Don Peters, Jen Sey and Abuse

(Property of OC Register)
I'd like to preface this in a similar way that Spanny did a few weeks ago by saying: It's fun to talk about up and coming girls, days in the life and Olympic predictions, but I feel like this is something that needs to be addressed. I've been going back and forth for the past few weeks on whether or not to give my opinion on this whole Don Peters situation. I started this blog to talk about what's going on in the gymnastics world, and this is relevant in the gymnastics world, so I feel like it deserves a post.

As you almost certainly know, former US National Team Coach Don Peters was accused of sexually assaulting Doe Yamashiro along with at least a dozen other girls. While the statute of limitations is up, USAG has "permanently banned" Peters and removed him from the USAG Hall of Fame. Until this year, the term "permanently banned" only meant that he couldn't participate in USAG meets, but he could work in USAG gyms. Luckily, this term was changed this year as to prevent him, and other "banned" coaches from working in USAG establishments. 

1986 National Champion Jen Sey said this to the Orange County Register
"In the microcosmic world of hyper-competitive athletics, a high-performance culture where winning trumps all, obvious moral choices become blurred. The sport, the team, a berth on the squad, a medal on the stand – that becomes the priority. The parents, coaches and teams put everything else aside in honor of the win. "

While Jen did know Don Peters first hand, I have to disagree with her here. 


In my opinion, it isn't fair for Jennifer Sey to blame this horrific tragedy on elite gymnastics. Elite gymnastics is not the problem. There are sick adults everywhere who prey on children.  Sexual abuse happens everywhere. To the rich, the poor, in gymnastics, in football, in choirs, in churches, in schools, it happens everywhere. Statistically, one in four girls and one in six boys are sexually assaulted by age 18. Some estimates are even higher.

The only thing I can really say is: be alert. 90% of perpetrators are someone who the child knows. If your child is a gymnast, a football player, a mathlete or a dancer, pay attention to the people who surround them. And most importantly, if your child comes to you and says that something is wrong: listen to him/her. Children very rarely say that they are abused when they aren't.

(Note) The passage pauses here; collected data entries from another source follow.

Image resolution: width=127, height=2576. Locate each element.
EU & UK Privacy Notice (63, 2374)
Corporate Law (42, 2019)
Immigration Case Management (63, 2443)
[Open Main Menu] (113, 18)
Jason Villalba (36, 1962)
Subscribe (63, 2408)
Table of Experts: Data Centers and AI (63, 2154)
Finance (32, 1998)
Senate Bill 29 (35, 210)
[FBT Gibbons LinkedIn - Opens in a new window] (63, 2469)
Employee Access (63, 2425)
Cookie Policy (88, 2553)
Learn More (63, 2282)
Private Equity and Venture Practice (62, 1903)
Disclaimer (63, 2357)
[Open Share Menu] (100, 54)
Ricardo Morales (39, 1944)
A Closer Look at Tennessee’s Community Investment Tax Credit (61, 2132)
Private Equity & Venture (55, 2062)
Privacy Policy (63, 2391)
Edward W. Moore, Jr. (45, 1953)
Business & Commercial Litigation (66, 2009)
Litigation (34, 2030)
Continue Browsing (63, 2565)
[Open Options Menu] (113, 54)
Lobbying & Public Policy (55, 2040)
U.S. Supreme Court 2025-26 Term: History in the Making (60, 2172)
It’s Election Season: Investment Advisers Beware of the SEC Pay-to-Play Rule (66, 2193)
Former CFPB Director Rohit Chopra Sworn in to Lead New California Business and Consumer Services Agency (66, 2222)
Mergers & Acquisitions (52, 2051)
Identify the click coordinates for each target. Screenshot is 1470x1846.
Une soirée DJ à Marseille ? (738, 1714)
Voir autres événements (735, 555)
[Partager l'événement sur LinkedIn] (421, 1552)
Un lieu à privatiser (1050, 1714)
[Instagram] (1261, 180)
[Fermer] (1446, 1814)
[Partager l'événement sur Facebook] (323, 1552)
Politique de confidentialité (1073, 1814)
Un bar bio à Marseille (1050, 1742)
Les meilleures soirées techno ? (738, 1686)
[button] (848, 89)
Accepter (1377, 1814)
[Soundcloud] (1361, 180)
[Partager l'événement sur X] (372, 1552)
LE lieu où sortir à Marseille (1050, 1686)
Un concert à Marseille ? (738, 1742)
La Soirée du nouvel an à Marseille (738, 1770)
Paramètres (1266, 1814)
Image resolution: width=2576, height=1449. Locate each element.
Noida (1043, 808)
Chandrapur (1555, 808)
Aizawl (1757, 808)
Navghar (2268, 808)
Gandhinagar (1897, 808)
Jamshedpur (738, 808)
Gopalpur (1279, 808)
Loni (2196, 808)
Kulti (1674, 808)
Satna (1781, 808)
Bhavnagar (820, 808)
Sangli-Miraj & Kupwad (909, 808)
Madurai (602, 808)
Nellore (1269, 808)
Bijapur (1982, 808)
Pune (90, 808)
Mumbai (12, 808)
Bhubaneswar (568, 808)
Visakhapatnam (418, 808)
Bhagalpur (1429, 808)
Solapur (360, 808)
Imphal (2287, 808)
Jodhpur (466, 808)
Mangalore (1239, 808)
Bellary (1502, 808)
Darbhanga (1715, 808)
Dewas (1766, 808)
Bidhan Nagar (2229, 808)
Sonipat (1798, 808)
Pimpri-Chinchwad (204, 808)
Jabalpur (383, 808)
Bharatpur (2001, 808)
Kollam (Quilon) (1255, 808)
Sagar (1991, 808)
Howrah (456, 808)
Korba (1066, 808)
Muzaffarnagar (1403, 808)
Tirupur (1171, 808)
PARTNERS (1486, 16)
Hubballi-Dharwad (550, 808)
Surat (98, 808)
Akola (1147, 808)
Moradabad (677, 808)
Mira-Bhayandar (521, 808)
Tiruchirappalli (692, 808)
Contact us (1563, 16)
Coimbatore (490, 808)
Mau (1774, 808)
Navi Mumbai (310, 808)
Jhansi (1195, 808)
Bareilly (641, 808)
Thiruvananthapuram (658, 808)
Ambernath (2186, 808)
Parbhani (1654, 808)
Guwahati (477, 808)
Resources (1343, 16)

"Looking back, I was hoping someone, anyone, an adult with some common sense would have done something. But no one did. " - Jennifer Sey


Don't let that be your child, or a child who you interact with. Be the one who cares and be the one who can break the silence. It shouldn't have to take 25 years for survivors to feel safe enough to speak up. 



1 comment:

  1. I agree. Elite gymnastics/ USA isn't to blame so long as the system does not create situations where children are put in harms way. In all environments involving the care of children it is vital that there are checks in place to support their safety. Things like USA gymnastics 'a female coach must always be on the competition floor' rule is a good example of a measure to protect young female gymnasts. Whilst it is horrible that this abuse occurred, it serves to remind the gymnastics community that the 'athletes' are also, for the most part, children and that we have to be vigilant in scrutinizing the behaviour of people whom children build trust with.